Gowey then performed another solid routine, hitting the triple series that gave her a little trouble last week and holding on with a small lean out of it. The smallest slide on her dismount gave her a 9.9. Up fifth, Thomas showed virtually no errors, having excellent rhythm on her switch 1/2 to beat jump and on her one-handed back handspring to layout step out series. She took a small dismount hop that was the only deduction to end her night with a 9.925.
And Baumann anchored again, showing no signs of the mistake from last week. She attacked the beam with a beautiful series and perfect split positions on her leaps, and dismounted with a stuck 1.5 twist to match her career-high with a nearly perfect 9.975.
Freshman Leah Clapper then competed in exhibition showing a very solid hit with a stuck dismount, as she showed in the first meet of the season she will be able to step up and hit when the Gators need her.
In the end, though, Oklahoma posted a program-best score on floor — a stunning 49.825 that counted nothing lower than a 9.95 — to end the meet on top.
In this week’s final results, Trinity Thomas scored 39.625 to come in third in the all-around behind Sooners Olivia Trautman (39.725) and Anastasia Webb (39.65). Baumann shared the beam title with Oklahoma’s Maggie Nichols (9.95), while Sooners swept the other apparatus wins, with Nicole Lehrmann notably popping a 10 on bars. Oklahoma’s score of 198.325 is the best in the nation this year — and it came with the Sooners counting a 9.575, which suggests that something close to an astronomical 198.7 was within Oklahoma’s reach on the night.
Still, while any loss is somewhat hard to swallow, the Gators should be proud of their performances in Norman. Six Gators posted or matched career-high scores and the bars and beam totals were the highest road totals in program history. And, as has been the case all year, if and when the Gators figure out their vault lineup, they are going to be in excellent position to challenge for the national title: Even with a significantly lower vault score than the Gators would like to see they still were able to score a 198 on the road, and in their fourth meet of the season.
Thomas assessed Florida’s vault woes best in her post-meet interview: “I think we’re lacking landings on vault.
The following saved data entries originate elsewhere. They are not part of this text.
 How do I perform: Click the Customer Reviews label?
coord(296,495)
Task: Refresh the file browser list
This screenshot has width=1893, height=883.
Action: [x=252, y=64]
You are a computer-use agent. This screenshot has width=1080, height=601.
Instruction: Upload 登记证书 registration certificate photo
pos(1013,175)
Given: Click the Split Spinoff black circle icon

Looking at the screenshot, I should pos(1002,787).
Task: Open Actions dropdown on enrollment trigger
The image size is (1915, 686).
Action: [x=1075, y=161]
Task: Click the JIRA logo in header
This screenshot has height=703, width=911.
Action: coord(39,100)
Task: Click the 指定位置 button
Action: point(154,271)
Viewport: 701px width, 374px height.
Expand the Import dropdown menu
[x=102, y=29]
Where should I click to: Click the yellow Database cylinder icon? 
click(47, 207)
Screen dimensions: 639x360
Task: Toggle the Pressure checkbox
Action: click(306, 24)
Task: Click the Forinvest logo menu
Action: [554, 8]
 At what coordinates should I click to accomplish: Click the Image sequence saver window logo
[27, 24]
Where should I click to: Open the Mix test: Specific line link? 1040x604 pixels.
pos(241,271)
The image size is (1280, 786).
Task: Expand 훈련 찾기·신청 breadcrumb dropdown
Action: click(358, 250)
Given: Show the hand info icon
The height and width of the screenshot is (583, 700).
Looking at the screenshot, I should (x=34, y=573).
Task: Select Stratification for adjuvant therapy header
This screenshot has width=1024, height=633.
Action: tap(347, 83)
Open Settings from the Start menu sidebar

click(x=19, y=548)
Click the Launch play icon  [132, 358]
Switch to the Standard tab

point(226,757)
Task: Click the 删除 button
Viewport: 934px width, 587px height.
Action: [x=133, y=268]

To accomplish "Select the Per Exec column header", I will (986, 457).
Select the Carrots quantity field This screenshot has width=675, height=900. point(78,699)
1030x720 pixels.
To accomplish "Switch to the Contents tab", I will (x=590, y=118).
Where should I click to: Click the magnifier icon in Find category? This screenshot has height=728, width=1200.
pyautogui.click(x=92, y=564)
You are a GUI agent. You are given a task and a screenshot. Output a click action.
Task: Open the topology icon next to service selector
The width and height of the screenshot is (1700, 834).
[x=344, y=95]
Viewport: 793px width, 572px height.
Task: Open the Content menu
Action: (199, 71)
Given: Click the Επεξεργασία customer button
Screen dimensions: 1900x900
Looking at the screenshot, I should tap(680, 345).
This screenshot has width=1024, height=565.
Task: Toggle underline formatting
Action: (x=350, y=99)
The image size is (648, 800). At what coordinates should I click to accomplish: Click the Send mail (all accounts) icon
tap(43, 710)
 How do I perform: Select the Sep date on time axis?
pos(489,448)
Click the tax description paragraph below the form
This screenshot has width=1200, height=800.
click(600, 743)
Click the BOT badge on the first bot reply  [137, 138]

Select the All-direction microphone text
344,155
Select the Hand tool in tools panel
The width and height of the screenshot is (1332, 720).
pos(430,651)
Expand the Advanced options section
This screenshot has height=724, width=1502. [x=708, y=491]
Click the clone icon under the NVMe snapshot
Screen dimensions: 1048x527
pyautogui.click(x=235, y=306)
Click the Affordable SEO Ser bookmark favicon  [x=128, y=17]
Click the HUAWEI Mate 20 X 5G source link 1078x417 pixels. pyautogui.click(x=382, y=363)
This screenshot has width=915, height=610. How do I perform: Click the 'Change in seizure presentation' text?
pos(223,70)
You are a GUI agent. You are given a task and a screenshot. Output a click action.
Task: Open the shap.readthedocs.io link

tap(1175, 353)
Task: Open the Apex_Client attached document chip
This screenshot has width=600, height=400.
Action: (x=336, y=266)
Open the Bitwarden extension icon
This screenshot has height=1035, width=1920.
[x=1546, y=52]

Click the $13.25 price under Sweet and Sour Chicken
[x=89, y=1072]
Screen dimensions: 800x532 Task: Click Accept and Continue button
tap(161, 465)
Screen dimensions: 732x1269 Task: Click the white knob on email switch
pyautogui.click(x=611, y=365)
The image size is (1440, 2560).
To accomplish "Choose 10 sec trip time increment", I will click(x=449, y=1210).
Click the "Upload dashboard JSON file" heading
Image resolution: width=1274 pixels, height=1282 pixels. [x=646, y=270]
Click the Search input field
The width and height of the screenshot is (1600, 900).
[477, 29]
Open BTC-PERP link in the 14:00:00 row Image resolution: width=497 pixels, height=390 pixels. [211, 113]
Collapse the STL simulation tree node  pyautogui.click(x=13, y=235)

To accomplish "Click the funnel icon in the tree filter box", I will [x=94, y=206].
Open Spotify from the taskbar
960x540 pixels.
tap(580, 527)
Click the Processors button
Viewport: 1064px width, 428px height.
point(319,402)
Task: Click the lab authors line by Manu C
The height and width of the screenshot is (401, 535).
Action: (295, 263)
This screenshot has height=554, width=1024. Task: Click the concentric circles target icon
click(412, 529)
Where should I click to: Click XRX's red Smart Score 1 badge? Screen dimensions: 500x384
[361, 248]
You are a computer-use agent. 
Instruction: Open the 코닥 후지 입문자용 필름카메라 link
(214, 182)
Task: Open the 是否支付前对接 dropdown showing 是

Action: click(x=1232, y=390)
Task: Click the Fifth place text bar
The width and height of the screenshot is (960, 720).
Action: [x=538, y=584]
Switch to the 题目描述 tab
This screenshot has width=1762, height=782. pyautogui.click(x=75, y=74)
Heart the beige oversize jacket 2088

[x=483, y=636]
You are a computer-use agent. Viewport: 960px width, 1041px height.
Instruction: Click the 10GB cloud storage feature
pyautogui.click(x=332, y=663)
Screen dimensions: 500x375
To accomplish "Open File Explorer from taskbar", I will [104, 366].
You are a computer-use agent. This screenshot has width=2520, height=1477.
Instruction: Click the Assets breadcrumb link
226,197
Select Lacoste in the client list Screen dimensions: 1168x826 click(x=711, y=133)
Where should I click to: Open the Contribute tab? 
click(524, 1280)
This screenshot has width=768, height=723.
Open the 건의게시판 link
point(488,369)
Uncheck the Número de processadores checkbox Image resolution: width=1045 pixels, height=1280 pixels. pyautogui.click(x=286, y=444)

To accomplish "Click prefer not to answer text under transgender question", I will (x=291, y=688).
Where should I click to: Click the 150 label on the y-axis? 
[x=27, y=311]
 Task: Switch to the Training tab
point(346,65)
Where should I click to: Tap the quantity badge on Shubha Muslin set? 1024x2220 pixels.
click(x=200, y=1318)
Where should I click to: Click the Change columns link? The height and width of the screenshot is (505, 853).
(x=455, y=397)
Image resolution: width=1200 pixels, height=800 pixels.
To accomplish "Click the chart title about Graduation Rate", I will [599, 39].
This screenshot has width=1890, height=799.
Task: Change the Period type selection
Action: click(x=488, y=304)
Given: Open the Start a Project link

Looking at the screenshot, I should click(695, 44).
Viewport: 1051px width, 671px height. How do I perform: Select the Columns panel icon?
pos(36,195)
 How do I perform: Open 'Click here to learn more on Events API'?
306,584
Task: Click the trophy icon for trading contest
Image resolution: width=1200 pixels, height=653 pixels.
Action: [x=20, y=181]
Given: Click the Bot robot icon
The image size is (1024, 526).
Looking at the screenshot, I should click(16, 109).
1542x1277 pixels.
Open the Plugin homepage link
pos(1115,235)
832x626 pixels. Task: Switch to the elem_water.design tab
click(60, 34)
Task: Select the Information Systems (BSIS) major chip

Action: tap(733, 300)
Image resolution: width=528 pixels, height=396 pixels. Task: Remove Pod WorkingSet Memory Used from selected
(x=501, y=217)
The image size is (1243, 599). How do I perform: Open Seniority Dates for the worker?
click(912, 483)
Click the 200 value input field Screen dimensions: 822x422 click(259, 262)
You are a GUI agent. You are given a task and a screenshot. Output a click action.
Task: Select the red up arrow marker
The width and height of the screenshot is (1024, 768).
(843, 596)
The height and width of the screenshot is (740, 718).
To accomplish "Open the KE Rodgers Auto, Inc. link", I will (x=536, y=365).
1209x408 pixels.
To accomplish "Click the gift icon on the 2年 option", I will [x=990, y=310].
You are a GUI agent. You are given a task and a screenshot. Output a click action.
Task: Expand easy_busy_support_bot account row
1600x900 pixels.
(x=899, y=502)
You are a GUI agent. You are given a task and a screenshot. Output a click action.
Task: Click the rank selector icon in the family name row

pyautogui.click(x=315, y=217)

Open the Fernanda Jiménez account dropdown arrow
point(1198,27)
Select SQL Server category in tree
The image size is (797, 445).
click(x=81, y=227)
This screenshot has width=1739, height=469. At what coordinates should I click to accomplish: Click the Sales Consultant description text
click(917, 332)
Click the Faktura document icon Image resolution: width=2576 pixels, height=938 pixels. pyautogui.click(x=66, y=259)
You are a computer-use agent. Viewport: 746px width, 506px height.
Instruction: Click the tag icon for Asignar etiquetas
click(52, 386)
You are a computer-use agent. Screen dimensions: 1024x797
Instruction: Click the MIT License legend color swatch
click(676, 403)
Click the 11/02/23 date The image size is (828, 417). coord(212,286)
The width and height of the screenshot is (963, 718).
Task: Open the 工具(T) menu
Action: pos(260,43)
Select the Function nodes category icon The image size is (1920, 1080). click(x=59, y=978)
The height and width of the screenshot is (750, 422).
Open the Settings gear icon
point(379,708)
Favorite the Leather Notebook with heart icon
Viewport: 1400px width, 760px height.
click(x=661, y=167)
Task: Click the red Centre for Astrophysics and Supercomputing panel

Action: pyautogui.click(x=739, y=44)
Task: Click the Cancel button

Once we get those down, watch out.”
I couldn’t have said it better.
Tomorrow, the Gators will return home for their annual Link to Pink meet — which has a whole lot of initiatives around breast cancer awareness — on Friday, February 8. At 6:45 p.m., they will compete against No. 11 Auburn, the only other undefeated team in SEC conference play, and Florida coach Jenny Rowland’s previous employer. The meet will be broadcast on SEC Network.
If you missed this week’s meet, required watching will be Trinity Thomas’s bars (9.975), Savannah Schoenherr’s vault (9.90), Alyssa Baumann’s floor (9.95), and Baumann’s beam (9.975).